14. In view of the Tribunal’s finding that Ms Vine applied to the SSAT more than 13 weeks after notice was given for review of the decision of 15 August 2008, s 152(4) of the Administration Act applies.

15. Section 43(6) of the Administrative Appeals Tribunal Act 1975 (the AAT Act) provides:

43 Tribunal’s decision on review

…       

Tribunal’s decision taken to be decision of decision‑maker

(6)A decision of a person as varied by the Tribunal, or a decision made by the Tribunal in substitution for the decision of a person, shall, for all purposes (other than the purposes of applications to the Tribunal for a review or of appeals in accordance with section 44), be deemed to be a decision of that person and, upon the coming into operation of the decision of the Tribunal, unless the Tribunal otherwise orders, has effect, or shall be deemed to have had effect, on and from the day on which the decision under review has or had effect.

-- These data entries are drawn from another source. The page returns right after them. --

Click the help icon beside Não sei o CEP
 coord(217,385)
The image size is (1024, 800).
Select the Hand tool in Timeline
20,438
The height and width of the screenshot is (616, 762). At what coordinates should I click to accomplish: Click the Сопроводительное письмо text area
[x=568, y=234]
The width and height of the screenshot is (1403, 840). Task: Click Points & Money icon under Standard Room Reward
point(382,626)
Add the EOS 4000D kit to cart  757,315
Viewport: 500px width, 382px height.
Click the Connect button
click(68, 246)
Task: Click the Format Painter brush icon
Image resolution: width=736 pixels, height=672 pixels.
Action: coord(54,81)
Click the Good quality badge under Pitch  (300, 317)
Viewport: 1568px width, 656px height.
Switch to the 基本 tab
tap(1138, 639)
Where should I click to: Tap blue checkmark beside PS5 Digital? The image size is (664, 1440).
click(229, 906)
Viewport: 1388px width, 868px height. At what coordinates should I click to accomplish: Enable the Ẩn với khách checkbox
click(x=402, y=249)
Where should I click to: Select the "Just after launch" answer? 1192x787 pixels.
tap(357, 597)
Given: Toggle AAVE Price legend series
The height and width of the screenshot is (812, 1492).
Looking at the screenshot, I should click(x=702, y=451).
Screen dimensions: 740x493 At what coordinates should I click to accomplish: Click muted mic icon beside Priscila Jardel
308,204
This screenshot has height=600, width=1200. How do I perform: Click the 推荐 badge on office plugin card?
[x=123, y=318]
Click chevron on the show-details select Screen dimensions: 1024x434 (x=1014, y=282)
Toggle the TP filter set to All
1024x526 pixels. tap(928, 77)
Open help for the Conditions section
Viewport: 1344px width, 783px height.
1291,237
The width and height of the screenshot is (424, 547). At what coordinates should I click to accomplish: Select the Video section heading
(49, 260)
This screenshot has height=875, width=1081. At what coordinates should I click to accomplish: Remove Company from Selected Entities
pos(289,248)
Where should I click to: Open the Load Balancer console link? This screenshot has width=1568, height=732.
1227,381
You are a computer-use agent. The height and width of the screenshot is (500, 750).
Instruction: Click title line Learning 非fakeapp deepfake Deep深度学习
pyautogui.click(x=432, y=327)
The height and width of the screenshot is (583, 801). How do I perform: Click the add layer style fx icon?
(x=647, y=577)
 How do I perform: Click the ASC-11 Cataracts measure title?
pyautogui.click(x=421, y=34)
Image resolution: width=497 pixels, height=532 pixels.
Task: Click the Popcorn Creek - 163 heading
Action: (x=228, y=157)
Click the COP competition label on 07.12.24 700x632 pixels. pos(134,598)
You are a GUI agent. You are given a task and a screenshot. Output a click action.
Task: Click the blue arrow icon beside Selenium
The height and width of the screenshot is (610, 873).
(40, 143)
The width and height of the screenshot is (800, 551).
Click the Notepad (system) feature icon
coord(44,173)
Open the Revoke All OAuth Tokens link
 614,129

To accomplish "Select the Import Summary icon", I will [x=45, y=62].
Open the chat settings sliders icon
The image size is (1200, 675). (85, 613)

16.     In Re Secretary, Department of Employment and Workplace Relations and Mitchell [2006] AATA 804 the Tribunal stated:

58. The constraint in subsection 152(4) of the Administration Act on the operative date of a decision of the SSAT is in conflict with the discretion in subsection 43(6) to give the deemed decision of the person whose decision is being reviewed a retrospective effect. However, it is a well-established principle of statutory interpretation that a specific section will override an inconsistent general section, especially where the general section is contained in a separate earlier Act which is of general application: D.C. Pearce and R.S. Geddes, Statutory Interpretation in Australia, (6th Edition, 2006) at [4.32], [7.18], [7.21] and [7.26] – [7.31]. In applying that principle, I am mindful that in the case of the Administration Act, Parliament has made provision for appeals to this Tribunal, and has made certain specific amendments to the AAT Act. However, the Administration Act did not amend subsections 43(1) or (6) of the AAT Act.

59. Where (as in the present situation, by virtue of the AAT Act) this Tribunal stands in the shoes of the SSAT, and has the same powers and discretions as the SSAT, and its decision is deemed to be that of the SSAT, the specific constraint in subsection 152(4) on the effective date of the deemed SSAT decision should, in my view, prevail over the discretion to order retrospectivity contained in subsection 43(6), which is a provision of general application. In resolving the apparent conflict between the two provisions, it is also significant that the specific provision, subsection 152(4), does not literally refer to the effective date of the SSAT decision, but refers in terms to how the social security law is to have effect.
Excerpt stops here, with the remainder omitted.